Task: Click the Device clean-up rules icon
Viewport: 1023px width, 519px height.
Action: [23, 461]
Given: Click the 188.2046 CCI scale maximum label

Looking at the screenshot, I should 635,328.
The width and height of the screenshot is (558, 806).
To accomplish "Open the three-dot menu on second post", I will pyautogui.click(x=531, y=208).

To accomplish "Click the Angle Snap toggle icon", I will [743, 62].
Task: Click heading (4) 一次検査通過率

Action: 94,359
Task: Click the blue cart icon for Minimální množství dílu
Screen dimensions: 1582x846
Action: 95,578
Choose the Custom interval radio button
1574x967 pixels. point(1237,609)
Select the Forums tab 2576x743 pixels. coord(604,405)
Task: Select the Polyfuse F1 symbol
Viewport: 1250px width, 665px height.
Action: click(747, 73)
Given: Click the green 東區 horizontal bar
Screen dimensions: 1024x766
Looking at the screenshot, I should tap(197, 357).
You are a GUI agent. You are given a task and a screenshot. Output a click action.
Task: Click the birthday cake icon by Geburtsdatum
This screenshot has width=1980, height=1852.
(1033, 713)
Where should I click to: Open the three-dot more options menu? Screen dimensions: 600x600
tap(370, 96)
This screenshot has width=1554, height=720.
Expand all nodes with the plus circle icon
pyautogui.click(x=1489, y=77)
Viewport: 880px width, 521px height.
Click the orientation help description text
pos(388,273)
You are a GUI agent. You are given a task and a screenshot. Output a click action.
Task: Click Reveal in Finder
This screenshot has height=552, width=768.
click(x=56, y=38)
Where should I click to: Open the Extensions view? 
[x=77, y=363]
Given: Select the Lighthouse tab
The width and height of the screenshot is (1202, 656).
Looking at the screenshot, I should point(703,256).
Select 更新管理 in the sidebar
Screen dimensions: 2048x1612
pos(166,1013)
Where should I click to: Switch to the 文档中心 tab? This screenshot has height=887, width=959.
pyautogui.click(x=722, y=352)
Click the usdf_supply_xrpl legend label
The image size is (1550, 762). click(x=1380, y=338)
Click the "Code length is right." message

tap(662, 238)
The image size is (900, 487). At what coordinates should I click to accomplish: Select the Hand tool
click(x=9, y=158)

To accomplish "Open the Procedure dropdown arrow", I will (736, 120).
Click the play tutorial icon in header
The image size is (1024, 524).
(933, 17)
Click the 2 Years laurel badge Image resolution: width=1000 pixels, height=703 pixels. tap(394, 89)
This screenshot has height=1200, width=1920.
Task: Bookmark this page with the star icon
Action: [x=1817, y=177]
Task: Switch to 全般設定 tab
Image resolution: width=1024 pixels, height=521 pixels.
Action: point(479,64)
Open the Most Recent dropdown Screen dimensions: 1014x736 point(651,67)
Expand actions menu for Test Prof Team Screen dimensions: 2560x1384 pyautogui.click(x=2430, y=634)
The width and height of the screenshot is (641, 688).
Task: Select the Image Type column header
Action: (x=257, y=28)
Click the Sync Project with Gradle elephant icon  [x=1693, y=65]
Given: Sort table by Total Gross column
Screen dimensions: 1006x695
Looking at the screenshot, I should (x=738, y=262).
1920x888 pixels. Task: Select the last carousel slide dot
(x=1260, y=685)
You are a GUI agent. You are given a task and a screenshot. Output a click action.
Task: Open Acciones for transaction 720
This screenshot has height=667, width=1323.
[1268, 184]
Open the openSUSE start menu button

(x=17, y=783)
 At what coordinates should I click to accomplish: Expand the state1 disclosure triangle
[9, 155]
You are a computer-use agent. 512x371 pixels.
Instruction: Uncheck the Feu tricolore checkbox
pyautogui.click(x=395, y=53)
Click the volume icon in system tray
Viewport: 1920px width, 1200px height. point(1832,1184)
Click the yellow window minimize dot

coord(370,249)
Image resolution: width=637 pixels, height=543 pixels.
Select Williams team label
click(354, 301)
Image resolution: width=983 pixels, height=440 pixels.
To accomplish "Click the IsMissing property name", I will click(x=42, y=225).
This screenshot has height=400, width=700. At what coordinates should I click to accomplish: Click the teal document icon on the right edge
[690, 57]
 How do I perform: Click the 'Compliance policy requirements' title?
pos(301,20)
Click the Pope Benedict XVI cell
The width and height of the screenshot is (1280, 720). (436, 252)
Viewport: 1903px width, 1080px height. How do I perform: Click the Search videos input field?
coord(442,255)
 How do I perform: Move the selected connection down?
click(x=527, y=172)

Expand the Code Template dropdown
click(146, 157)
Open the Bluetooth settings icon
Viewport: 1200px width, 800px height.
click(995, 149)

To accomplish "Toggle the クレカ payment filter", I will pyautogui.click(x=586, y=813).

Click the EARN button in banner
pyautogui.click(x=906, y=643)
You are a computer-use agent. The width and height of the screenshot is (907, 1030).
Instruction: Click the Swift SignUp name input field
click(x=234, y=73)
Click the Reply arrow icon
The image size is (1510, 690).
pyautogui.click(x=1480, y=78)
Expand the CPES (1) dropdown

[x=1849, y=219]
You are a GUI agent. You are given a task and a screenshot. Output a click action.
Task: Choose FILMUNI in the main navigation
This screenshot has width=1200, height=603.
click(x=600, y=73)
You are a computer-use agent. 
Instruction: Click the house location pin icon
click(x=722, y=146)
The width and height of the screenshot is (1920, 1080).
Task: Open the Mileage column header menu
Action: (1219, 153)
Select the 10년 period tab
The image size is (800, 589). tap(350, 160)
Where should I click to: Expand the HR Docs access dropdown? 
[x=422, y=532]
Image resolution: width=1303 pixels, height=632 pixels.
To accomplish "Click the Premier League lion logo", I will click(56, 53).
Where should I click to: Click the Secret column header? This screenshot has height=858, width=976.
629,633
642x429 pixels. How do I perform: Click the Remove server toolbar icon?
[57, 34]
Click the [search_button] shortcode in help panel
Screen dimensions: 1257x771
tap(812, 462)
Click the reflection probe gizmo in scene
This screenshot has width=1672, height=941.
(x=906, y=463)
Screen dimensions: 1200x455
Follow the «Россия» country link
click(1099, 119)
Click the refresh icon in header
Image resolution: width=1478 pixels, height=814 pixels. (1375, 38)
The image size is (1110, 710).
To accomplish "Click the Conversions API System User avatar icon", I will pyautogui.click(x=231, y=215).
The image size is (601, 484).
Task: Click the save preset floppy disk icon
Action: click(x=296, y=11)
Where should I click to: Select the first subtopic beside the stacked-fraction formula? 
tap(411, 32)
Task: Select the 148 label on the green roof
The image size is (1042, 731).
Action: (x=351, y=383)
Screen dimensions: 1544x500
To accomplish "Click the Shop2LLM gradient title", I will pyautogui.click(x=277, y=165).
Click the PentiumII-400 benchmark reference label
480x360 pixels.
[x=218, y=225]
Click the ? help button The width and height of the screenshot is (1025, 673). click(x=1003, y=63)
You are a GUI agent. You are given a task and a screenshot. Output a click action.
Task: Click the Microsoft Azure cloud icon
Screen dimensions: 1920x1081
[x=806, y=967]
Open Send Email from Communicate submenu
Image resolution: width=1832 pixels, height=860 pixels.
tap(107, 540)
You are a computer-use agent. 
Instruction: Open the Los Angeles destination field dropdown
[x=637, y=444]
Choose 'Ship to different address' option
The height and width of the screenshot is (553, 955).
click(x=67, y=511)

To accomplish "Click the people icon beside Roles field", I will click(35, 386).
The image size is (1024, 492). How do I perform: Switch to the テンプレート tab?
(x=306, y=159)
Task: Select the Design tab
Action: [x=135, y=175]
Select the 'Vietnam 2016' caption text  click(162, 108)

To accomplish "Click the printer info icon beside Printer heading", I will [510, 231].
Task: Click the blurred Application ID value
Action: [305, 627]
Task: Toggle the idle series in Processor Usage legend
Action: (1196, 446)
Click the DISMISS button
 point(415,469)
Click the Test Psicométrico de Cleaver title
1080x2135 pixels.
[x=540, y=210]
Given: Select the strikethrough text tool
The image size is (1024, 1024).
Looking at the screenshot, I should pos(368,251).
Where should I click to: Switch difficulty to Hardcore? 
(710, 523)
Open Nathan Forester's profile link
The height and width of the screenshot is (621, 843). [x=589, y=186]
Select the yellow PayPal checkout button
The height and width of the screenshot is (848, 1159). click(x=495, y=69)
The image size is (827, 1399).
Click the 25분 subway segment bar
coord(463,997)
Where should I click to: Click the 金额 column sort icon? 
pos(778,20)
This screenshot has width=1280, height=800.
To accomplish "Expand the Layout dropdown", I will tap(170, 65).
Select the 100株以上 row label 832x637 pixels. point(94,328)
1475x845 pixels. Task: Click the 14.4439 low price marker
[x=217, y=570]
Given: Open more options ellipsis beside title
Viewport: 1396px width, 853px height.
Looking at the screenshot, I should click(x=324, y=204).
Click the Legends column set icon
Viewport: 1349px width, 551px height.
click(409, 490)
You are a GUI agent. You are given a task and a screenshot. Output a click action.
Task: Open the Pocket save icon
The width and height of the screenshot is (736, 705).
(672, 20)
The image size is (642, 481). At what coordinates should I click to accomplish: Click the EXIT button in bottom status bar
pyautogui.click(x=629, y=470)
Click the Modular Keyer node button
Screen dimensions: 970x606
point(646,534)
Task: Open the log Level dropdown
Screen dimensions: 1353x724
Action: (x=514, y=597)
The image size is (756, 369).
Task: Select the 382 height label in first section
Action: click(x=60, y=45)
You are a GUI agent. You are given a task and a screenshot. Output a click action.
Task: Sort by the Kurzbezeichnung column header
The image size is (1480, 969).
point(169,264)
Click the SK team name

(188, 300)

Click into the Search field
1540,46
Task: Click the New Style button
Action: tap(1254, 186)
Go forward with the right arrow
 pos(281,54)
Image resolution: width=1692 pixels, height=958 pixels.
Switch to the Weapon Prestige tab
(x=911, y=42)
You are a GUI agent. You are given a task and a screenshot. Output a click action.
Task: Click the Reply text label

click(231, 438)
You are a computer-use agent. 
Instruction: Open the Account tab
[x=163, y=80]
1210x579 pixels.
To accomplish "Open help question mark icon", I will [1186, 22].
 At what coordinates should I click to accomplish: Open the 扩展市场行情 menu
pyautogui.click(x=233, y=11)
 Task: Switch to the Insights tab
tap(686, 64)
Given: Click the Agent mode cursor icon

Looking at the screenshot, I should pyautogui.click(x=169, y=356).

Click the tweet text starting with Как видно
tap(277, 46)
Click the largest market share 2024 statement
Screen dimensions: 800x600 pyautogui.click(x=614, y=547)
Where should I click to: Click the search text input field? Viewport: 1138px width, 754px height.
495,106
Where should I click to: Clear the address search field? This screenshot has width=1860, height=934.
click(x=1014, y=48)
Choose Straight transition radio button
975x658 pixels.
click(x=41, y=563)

__________

# [Requirements]
Duplicate the records from the start through the line containing "pos(166,1013)", including that line.

# [Full answer]
Task: Click the Device clean-up rules icon
Viewport: 1023px width, 519px height.
Action: [23, 461]
Given: Click the 188.2046 CCI scale maximum label

Looking at the screenshot, I should 635,328.
The width and height of the screenshot is (558, 806).
To accomplish "Open the three-dot menu on second post", I will pyautogui.click(x=531, y=208).

To accomplish "Click the Angle Snap toggle icon", I will [743, 62].
Task: Click heading (4) 一次検査通過率

Action: 94,359
Task: Click the blue cart icon for Minimální množství dílu
Screen dimensions: 1582x846
Action: 95,578
Choose the Custom interval radio button
1574x967 pixels. point(1237,609)
Select the Forums tab 2576x743 pixels. coord(604,405)
Task: Select the Polyfuse F1 symbol
Viewport: 1250px width, 665px height.
Action: click(747, 73)
Given: Click the green 東區 horizontal bar
Screen dimensions: 1024x766
Looking at the screenshot, I should tap(197, 357).
You are a GUI agent. You are given a task and a screenshot. Output a click action.
Task: Click the birthday cake icon by Geburtsdatum
This screenshot has width=1980, height=1852.
(1033, 713)
Where should I click to: Open the three-dot more options menu? Screen dimensions: 600x600
tap(370, 96)
This screenshot has width=1554, height=720.
Expand all nodes with the plus circle icon
pyautogui.click(x=1489, y=77)
Viewport: 880px width, 521px height.
Click the orientation help description text
pos(388,273)
You are a GUI agent. You are given a task and a screenshot. Output a click action.
Task: Click Reveal in Finder
This screenshot has height=552, width=768.
click(x=56, y=38)
Where should I click to: Open the Extensions view? 
[x=77, y=363]
Given: Select the Lighthouse tab
The width and height of the screenshot is (1202, 656).
Looking at the screenshot, I should point(703,256).
Select 更新管理 in the sidebar
Screen dimensions: 2048x1612
pos(166,1013)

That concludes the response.